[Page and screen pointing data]
-- Begin --
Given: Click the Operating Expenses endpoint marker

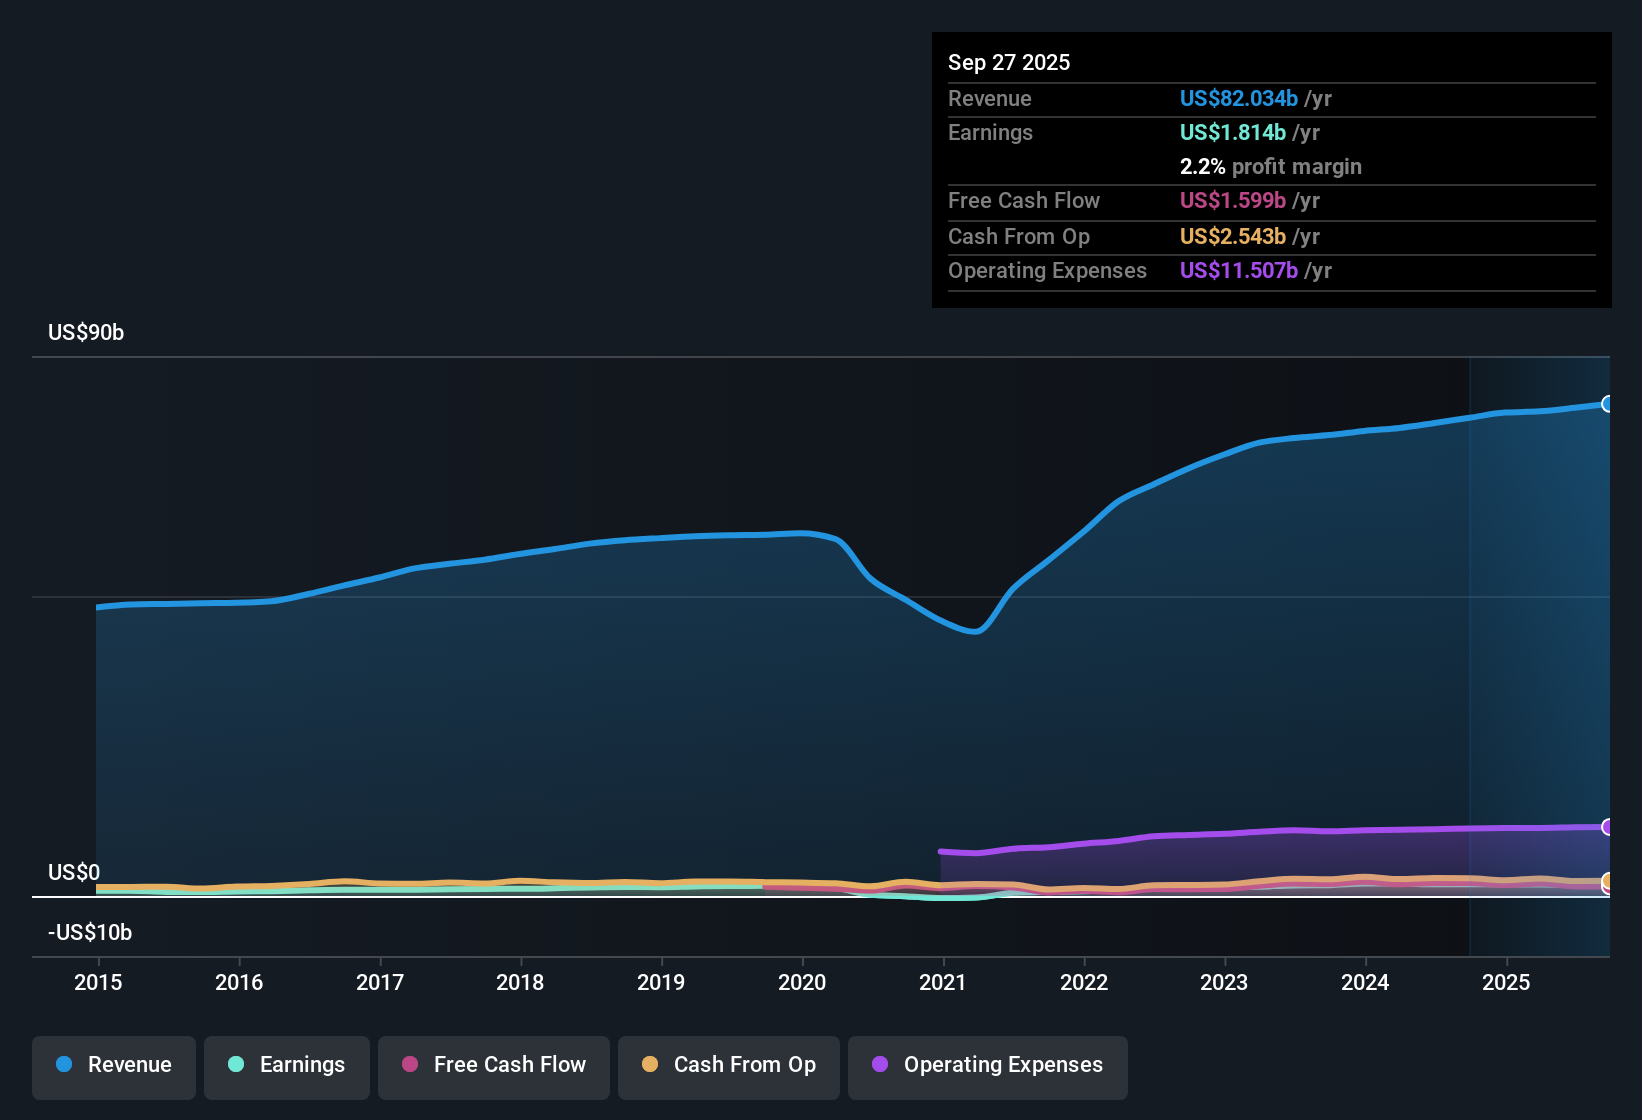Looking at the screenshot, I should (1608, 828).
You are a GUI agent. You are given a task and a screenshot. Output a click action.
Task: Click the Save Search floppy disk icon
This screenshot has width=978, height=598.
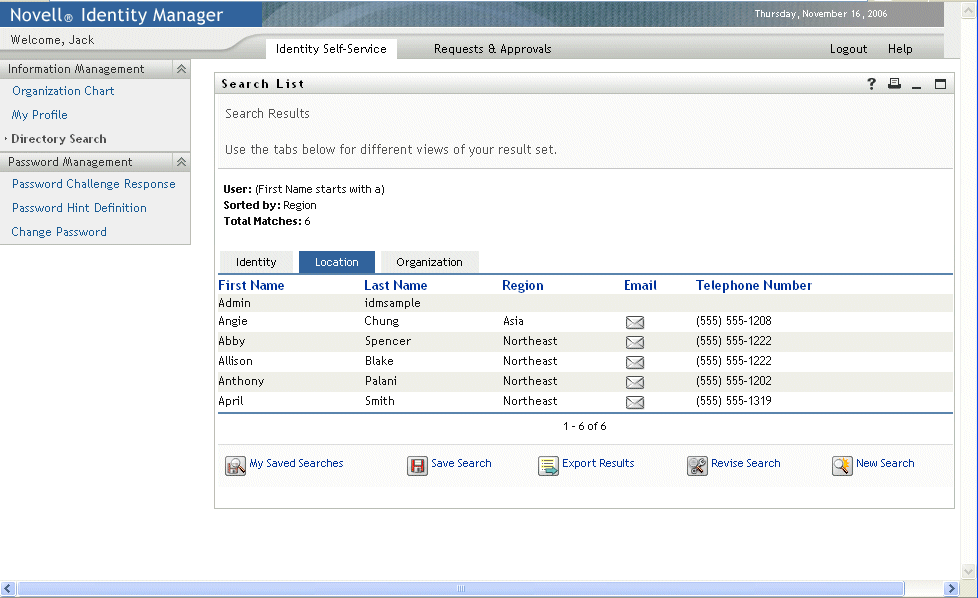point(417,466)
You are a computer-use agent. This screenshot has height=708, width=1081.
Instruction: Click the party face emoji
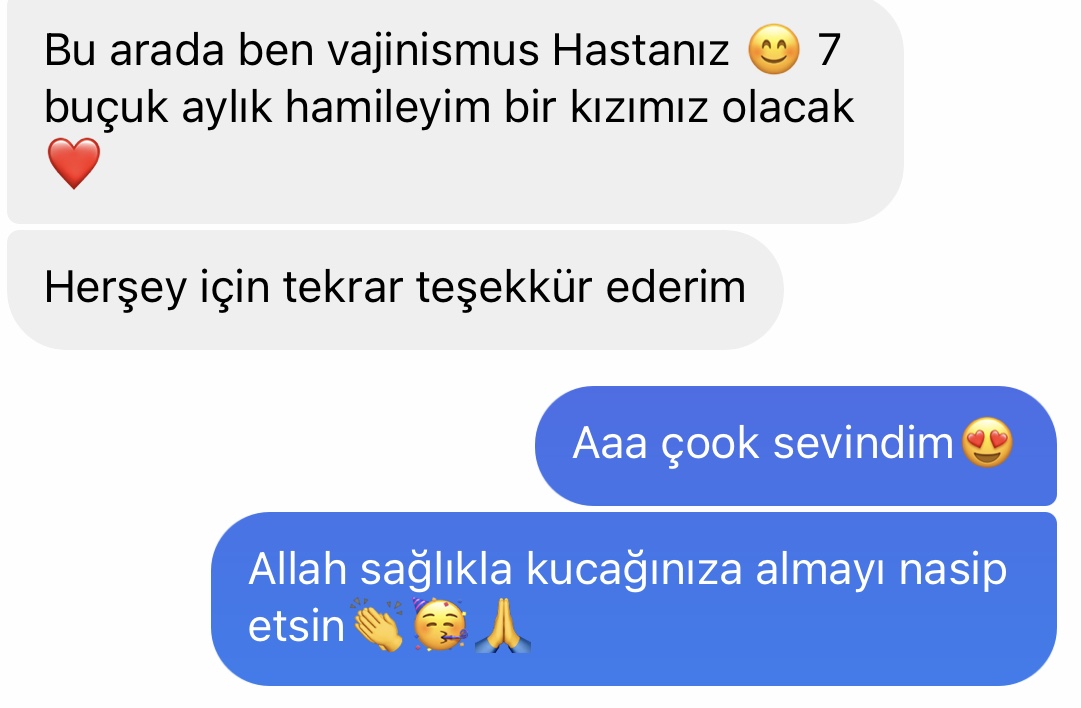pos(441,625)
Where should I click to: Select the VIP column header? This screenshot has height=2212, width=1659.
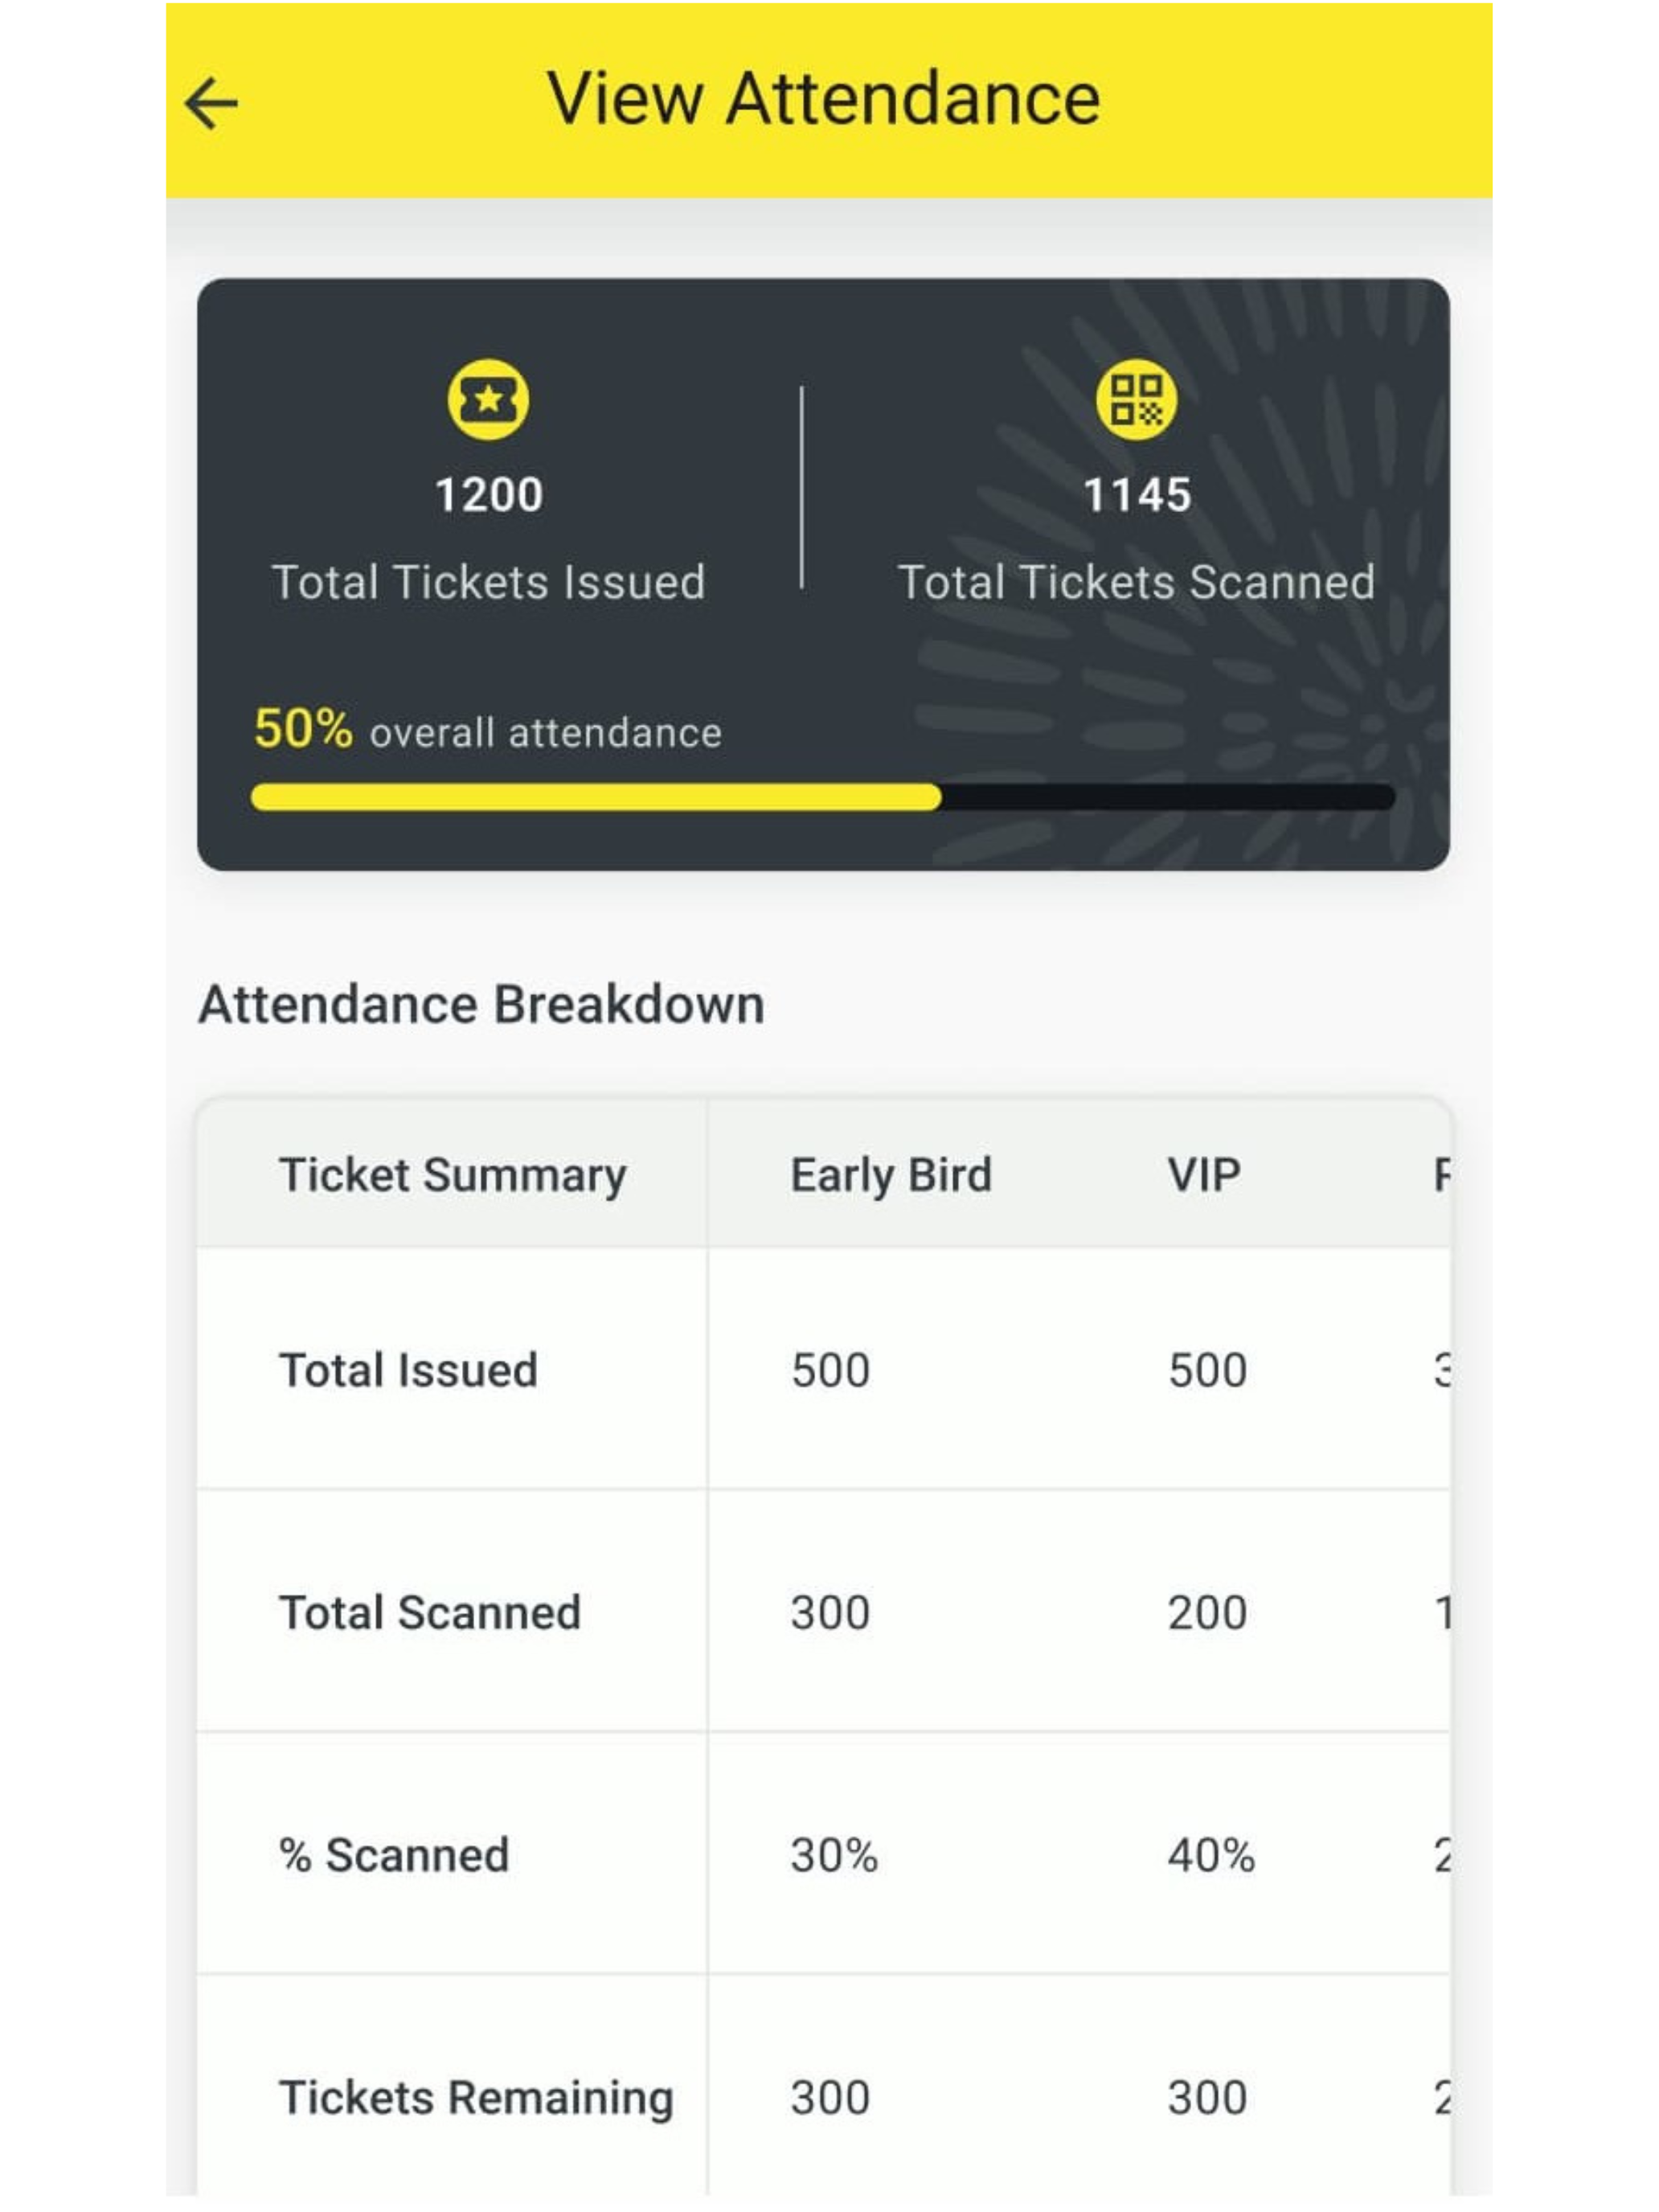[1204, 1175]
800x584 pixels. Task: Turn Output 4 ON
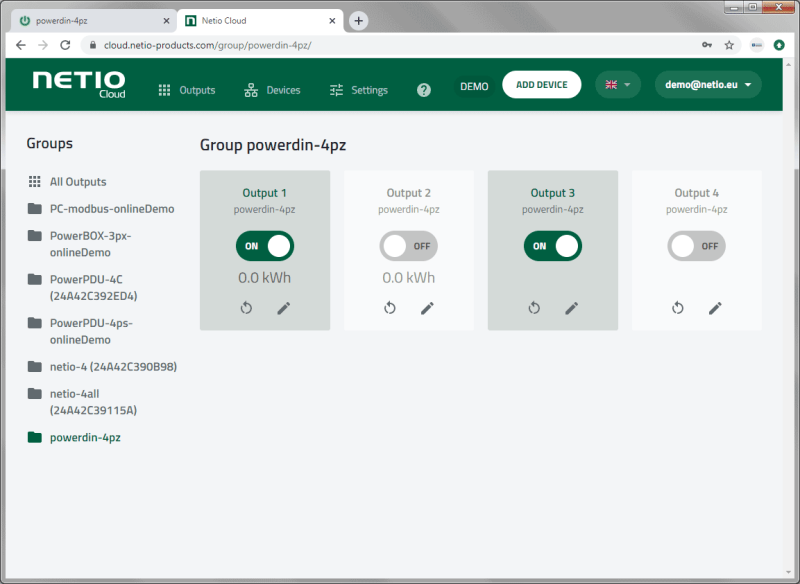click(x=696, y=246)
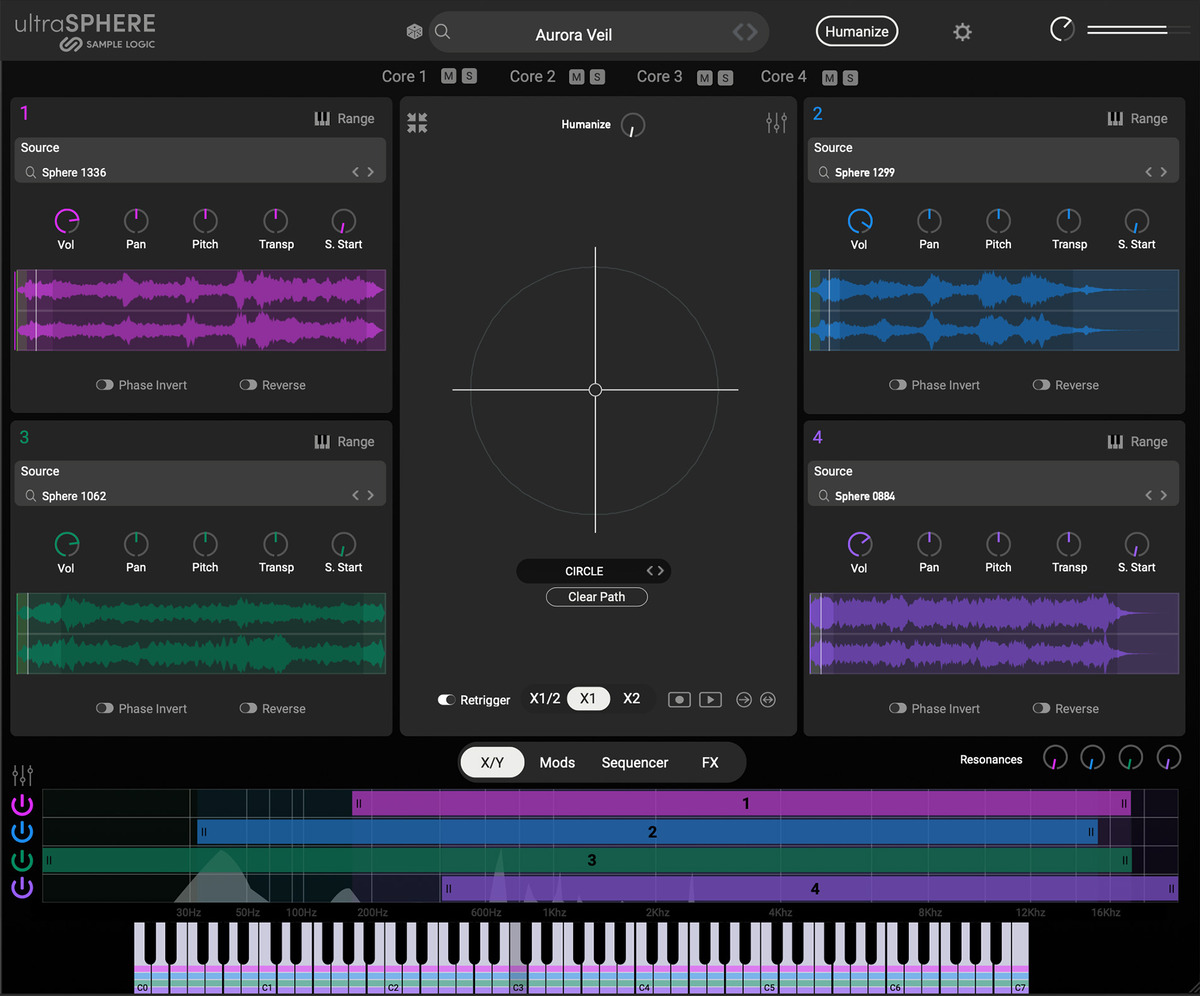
-- End --
**Direction:** Return every line of the material above word for word, leaving out the pictures.

**Result of the task:**
Given: Click the Operating Expenses endpoint marker

Looking at the screenshot, I should (1608, 828).
You are a GUI agent. You are given a task and a screenshot. Output a click action.
Task: Click the Save Search floppy disk icon
This screenshot has width=978, height=598.
point(417,466)
You are a computer-use agent. This screenshot has height=708, width=1081.
Instruction: Click the party face emoji
pos(441,625)
Where should I click to: Select the VIP column header? This screenshot has height=2212, width=1659.
[1204, 1175]
800x584 pixels. Task: Turn Output 4 ON
click(x=696, y=246)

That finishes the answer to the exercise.